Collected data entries
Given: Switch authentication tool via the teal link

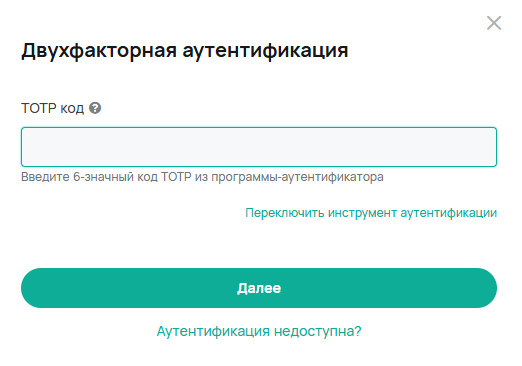Looking at the screenshot, I should click(371, 213).
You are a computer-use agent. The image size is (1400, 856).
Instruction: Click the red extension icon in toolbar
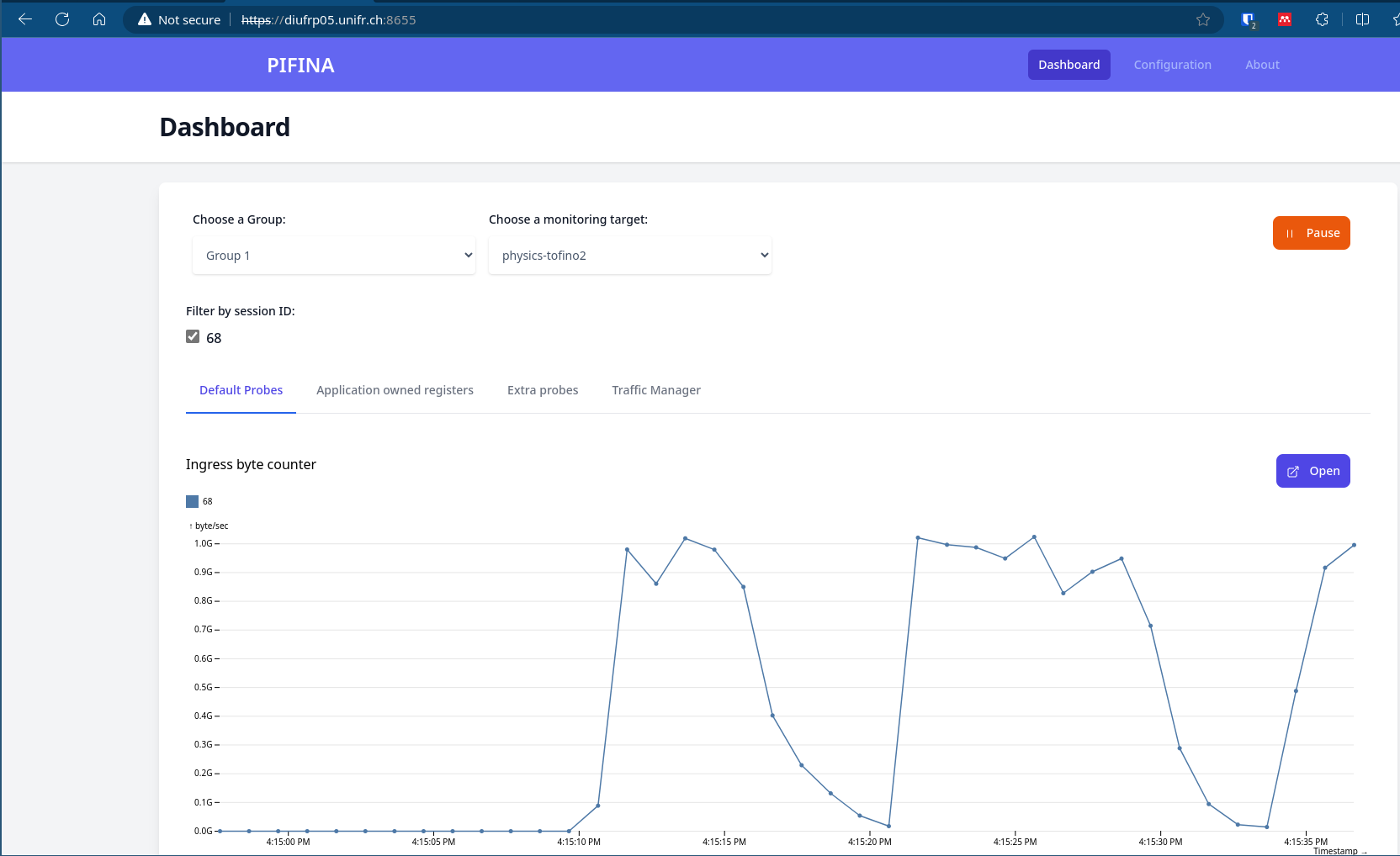tap(1285, 19)
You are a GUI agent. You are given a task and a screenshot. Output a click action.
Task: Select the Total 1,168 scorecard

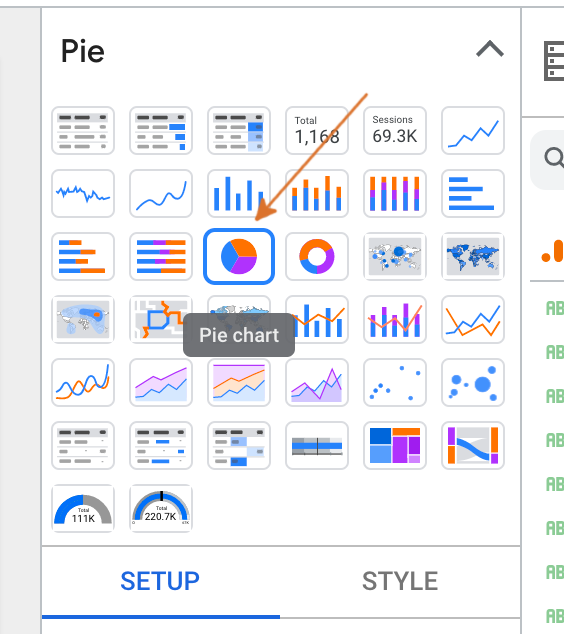coord(317,131)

• **EXERCISE**:
Go through the entries and retype each one exactly, skipping any image.

• **FINISHED TASK**:
Given: Switch authentication tool via the teal link

Looking at the screenshot, I should click(371, 213).
You are a computer-use agent. The image size is (1400, 856).
Instruction: Click the red extension icon in toolbar
tap(1285, 19)
You are a GUI agent. You are given a task and a screenshot. Output a click action.
Task: Select the Total 1,168 scorecard

coord(317,131)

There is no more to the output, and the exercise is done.